Your answer should consist of the lines in the data below that contain "breadcrumb".

Saved entries:
• • • • •

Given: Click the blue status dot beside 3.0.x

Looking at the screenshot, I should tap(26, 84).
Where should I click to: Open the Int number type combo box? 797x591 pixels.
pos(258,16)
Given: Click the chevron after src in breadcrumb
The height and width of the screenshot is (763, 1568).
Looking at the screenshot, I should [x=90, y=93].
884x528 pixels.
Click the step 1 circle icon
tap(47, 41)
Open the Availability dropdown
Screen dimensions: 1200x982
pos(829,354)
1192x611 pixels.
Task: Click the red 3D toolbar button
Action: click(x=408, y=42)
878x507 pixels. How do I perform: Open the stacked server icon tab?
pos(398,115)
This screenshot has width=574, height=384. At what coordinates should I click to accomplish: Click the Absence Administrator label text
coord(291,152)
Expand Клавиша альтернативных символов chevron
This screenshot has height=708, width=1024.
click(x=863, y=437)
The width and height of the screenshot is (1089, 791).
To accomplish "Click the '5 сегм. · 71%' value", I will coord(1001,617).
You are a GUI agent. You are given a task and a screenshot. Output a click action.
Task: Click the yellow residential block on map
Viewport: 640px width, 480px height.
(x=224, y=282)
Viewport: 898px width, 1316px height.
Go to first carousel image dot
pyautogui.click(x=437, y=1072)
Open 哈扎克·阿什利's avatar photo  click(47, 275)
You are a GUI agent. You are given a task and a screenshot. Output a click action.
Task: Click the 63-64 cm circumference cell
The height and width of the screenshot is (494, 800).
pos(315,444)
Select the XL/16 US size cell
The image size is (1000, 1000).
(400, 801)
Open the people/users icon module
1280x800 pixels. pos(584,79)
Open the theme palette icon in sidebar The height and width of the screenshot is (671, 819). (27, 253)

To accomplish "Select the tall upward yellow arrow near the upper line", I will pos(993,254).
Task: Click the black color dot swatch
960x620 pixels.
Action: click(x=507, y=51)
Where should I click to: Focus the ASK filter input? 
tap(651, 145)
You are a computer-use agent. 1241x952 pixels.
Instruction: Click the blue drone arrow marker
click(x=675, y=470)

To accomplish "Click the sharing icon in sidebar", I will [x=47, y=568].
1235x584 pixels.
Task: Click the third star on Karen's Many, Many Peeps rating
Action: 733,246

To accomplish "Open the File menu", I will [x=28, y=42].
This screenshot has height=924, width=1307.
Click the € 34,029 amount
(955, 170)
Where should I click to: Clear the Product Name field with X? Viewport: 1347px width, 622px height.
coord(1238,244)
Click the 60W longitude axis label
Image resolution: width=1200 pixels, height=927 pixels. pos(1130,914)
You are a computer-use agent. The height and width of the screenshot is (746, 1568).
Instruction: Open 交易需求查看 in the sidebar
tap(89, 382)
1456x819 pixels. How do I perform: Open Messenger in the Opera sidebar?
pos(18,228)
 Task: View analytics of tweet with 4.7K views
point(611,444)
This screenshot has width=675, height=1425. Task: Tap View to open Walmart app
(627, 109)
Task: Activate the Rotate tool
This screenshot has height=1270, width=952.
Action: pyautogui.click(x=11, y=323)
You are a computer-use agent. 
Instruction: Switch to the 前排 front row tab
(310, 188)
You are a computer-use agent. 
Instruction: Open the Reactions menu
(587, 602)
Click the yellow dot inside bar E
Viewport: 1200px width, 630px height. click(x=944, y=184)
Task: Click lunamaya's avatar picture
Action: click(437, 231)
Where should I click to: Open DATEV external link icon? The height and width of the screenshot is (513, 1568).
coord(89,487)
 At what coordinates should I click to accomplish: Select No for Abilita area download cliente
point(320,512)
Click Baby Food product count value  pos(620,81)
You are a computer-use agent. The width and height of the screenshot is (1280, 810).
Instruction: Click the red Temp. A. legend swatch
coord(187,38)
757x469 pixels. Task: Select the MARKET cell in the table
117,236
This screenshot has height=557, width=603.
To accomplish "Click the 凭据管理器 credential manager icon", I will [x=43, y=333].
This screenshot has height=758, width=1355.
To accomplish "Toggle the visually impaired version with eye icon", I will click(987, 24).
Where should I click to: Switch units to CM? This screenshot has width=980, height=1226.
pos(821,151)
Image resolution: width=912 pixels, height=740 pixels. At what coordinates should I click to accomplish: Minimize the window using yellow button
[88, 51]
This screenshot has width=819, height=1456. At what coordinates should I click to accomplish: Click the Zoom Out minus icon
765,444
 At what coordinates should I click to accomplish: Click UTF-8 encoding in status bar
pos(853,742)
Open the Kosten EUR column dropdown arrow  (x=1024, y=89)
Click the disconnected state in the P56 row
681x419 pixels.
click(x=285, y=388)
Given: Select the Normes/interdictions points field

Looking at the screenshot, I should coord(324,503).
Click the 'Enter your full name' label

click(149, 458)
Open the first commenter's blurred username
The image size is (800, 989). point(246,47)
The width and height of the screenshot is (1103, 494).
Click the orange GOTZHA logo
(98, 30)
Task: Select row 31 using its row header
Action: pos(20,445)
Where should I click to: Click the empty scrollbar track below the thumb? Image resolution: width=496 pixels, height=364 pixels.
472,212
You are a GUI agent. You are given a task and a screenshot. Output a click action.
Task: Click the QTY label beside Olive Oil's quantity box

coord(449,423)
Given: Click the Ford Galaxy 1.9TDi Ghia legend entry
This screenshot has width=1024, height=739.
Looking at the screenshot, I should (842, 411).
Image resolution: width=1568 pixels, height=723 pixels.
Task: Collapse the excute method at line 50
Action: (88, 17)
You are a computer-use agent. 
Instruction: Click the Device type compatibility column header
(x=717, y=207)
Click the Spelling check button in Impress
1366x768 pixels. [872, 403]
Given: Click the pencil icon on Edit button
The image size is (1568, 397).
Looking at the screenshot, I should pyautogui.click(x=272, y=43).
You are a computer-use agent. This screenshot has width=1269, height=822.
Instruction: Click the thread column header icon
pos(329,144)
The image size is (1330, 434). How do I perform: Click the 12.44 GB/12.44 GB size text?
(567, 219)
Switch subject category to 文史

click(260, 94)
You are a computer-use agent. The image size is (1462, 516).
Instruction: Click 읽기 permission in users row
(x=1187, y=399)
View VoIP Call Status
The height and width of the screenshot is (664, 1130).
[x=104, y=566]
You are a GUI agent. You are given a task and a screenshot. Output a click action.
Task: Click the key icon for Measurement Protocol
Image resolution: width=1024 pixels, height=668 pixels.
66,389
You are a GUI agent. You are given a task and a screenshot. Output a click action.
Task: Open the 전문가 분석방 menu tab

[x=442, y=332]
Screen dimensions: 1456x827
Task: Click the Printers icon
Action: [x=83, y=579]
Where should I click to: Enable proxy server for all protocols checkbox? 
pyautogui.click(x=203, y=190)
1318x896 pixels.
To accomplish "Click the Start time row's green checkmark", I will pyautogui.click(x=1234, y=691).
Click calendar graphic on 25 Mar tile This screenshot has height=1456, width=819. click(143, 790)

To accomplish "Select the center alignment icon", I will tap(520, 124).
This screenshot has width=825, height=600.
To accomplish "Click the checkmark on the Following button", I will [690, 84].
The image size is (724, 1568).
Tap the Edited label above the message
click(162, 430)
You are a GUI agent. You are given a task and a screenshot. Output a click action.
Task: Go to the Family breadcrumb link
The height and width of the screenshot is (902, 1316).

• • • • •

ANSWER TO THE PROBLEM:
Given: Click the chevron after src in breadcrumb
Task: Go to the Family breadcrumb link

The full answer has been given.